The objective of high density planting or what is sometimes called the back yard orchard,  is
the prolong harvest of tree-ripe fruit from a small space.
Many fruit varieties may be be planted close together.
The trees should be kept small by summer pruning.

Most people today do not need or expect commercial results from their backyard fruit trees.

Backyard Orchard Culture Is High Density Planting And Successive Ripening

Maximize the length of the fruit season by planting several (or many) fruit varieties with different ripening times.

Because of the limited space available to most homeowners, this means using one or more of the techniques for close-planting and training fruit trees; two, three or four trees in one hole, espalier, and hedgerow are the most common of these techniques.

Four trees instead of one means ten to twelve weeks of fruit instead of only two or three.

Close planting offers the additional advantage of restricting a tree’s vigor. A tree won’t grow as large when there are competing trees close by.
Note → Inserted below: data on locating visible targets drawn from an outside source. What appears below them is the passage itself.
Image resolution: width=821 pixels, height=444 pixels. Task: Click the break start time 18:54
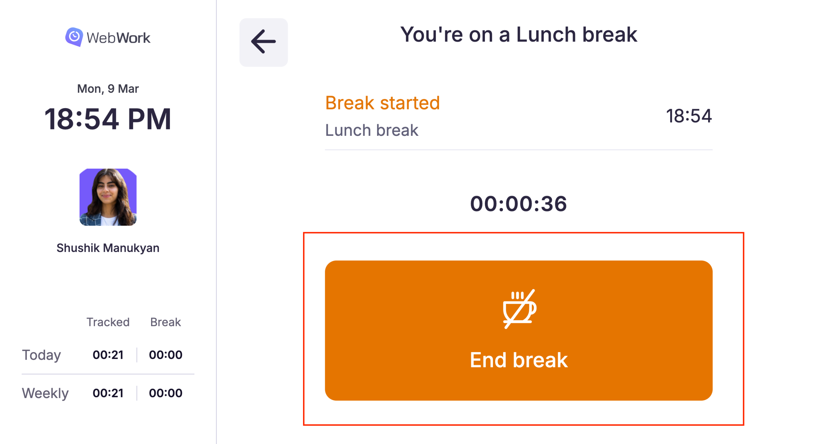[689, 116]
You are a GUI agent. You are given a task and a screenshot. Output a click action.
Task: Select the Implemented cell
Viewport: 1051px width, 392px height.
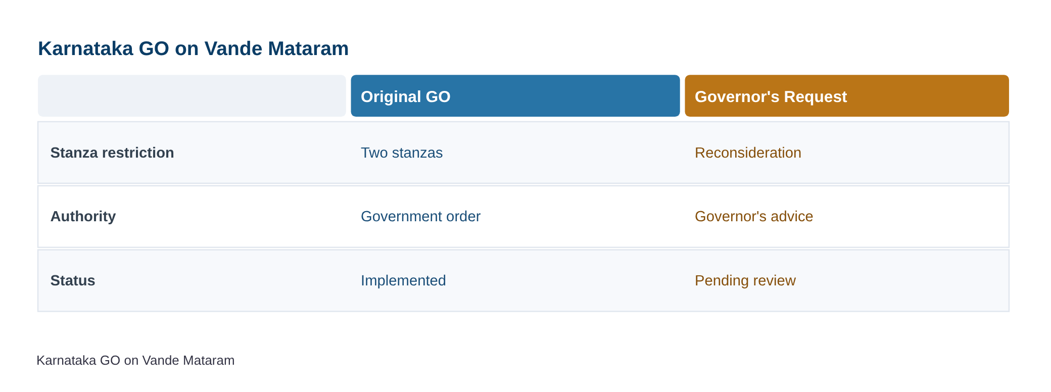[403, 280]
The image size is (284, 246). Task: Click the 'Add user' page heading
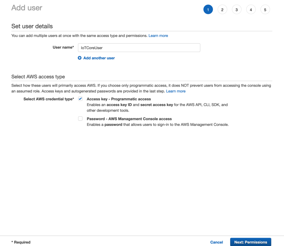[27, 8]
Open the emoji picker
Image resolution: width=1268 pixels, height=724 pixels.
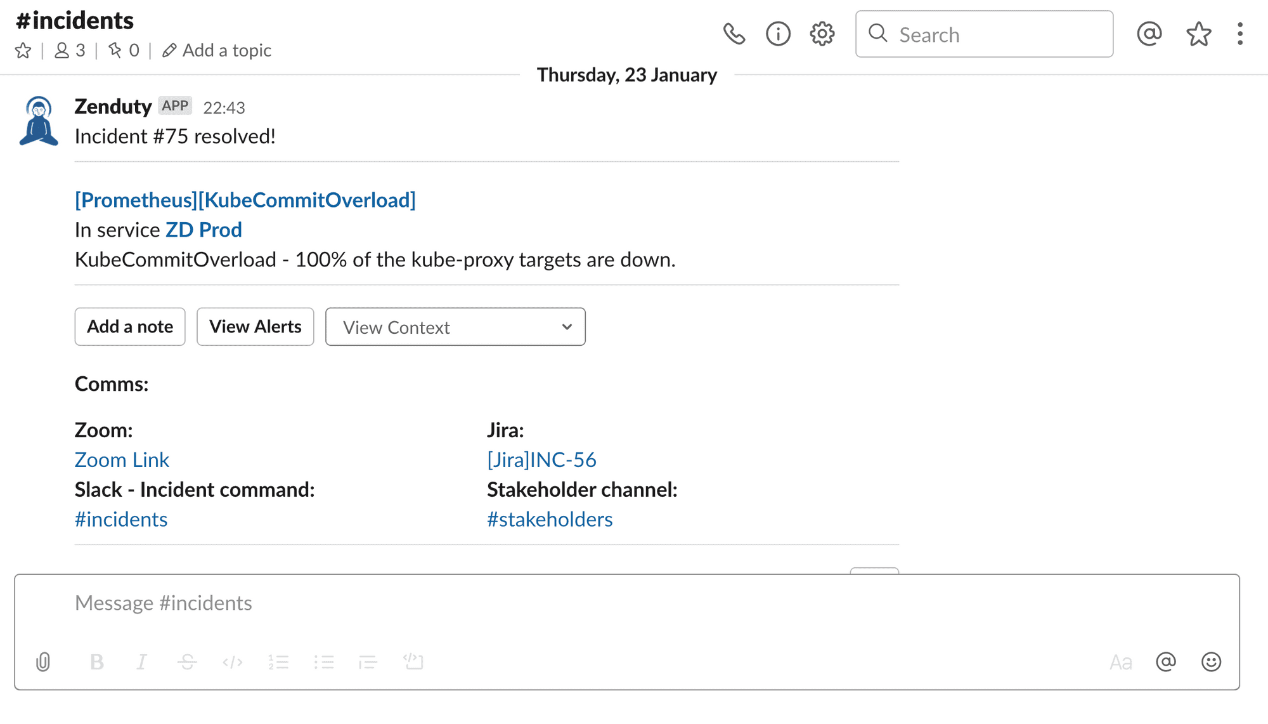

Close-planting works best when rootstocks of similar vigor are planted together.

For example, using a four-in-one-hole planting, four trees on Citation rootstock would be easier to maintain than a combination of one tree on Lovell, one on Mazzard, one on Citation, and one on M-27.

In many climates, planting more varieties can also mean better cross-pollination of pears, apples, plums and cherries, which means more consistent production.

Backyard Orchard Culture Means Accepting The Responsibility For Tree Size

Small trees yield crops of manageable size and are much easier to spray, thin, prune, net, and harvest than large trees. If trees are kept small, it is possible to plant a greater number of trees, affording the opportunity for more kinds of fruit and a longer fruit season.

Most semi-dwarfing rootstocks do not control fruit-tree size as much as you might expect.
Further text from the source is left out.